We are pleased to include here the comments of colleague, Allan Ickowitz, Co-Chair of Nossaman's Financial Services and Bankruptcy Practice Group.
Public agency project owners can breathe a sigh of relief over a recent bankruptcy court decision in the Las Vegas monorail case. They will not be held liable for the debts of non profit corporations established to build public infrastructure simply because the corporation was formed on behalf of a public agency.
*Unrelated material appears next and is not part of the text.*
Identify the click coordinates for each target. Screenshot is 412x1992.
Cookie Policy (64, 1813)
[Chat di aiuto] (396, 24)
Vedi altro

When the Las Vegas Monorail Company filed a Chapter 11 bankruptcy petition on January 13, 2010, the Ambac Assurance Corp. filed a motion to dismiss. The Monorail bankruptcy filing and Ambac’s motion raised concerns in the US infrastructure industry about the potential liability for public agency sponsors of these types of projects for the liabilities of the non-profit corporation’s formed on their behalf to develop and finance infrastructure projects. Ambac had insured $450 million of the bonds issued to finance the Monorail project, and argued that the Monorail shouldn’t be able to file under Chapter 11 on the grounds that the Monorail was a "municipality" for purposes of the Bankruptcy Code and, therefore, ineligible to file a bankruptcy case under any Chapter other than Chapter 9. (A dismissal of the Monorail's Chapter 11 case would render the Monorail unable to seek bankruptcy protection because the company was not specifically authorized by Nevada law to file a Chapter 9 bankruptcy case, a requirement that applies municipalities filing bankruptcy under Chapter 9.) Ambac argued that the Monorail was an "instrumentality" of the State of Nevada, because, among other things, the Monorail was controlled by the Governor, identified itself as an "instrumentality" of the State of Nevada controlled by the Governor in the tax certification in connection with obtaining tax exempt status for its bonds, and because the bonds were issued by the state (and various exemptions granted to the monorail company by the Clark County government).
This public private partnership structure (sometimes referred to as a 63-20 Corporation) is designed to shift financial risk away from the public agency. The bond documents used in this financing are explicit that neither the full faith and credit or any assets of the public issuer, the state, or the county are liable for the debts of the corporation, even though for federal tax purposes the corporation was formed 'on behalf of' a public agency.
The Bankruptcy Court rejected Ambac's arguments and issued a ruling entered on April 26th denying Ambac's motion. The court in effect, and based upon the totality of circumstances in the case, found that the Monorail should be treated as a nonprofit corporation as was intended. It was organized to be a non-profit under Nevada state law and the certification of the entity as an "instrumentality" for tax purposes did not change its status under bankruptcy law. In ruling this way, the court has helped protect the integrity of the type of conduit financing. The Monorail's bonds, issued by a state to finance operation of a project by a private nonprofit corporation – albeit for public purposes under significant oversight and control by the state are the responsibility of the nonprofit, not the public agency.
Ambac has initiated appeal proceedings seeking to reverse the Bankruptcy Court’s decision.